● What to do
Reproduce everything from the start of the listing down to the line containing "at (26, 251).", swapping "Describe" for "Identify" and leaving all other text untouched.

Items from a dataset

-.-.-

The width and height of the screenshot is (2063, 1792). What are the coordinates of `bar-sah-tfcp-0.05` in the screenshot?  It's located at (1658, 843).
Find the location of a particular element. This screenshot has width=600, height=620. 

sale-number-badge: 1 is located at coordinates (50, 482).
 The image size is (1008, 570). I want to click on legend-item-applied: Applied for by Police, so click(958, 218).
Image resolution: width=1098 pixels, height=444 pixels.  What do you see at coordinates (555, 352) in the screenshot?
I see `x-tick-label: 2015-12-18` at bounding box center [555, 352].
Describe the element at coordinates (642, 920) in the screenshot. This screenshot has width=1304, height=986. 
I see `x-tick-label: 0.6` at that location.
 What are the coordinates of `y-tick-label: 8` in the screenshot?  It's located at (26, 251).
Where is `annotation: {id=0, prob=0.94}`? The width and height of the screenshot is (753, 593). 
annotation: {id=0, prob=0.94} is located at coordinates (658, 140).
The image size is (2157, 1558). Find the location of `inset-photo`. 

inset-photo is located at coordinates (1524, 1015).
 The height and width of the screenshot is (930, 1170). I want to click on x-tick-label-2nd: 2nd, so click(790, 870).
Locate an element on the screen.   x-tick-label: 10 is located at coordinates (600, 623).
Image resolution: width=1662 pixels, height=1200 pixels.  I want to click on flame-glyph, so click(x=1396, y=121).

-.-.-

● Reply
The width and height of the screenshot is (2063, 1792). What are the coordinates of `bar-sah-tfcp-0.05` in the screenshot?  It's located at (1658, 843).
Find the location of a particular element. This screenshot has width=600, height=620. 

sale-number-badge: 1 is located at coordinates (50, 482).
 The image size is (1008, 570). I want to click on legend-item-applied: Applied for by Police, so click(958, 218).
Image resolution: width=1098 pixels, height=444 pixels.  What do you see at coordinates (555, 352) in the screenshot?
I see `x-tick-label: 2015-12-18` at bounding box center [555, 352].
Identify the element at coordinates (642, 920) in the screenshot. This screenshot has width=1304, height=986. 
I see `x-tick-label: 0.6` at that location.
 What are the coordinates of `y-tick-label: 8` in the screenshot?  It's located at (26, 251).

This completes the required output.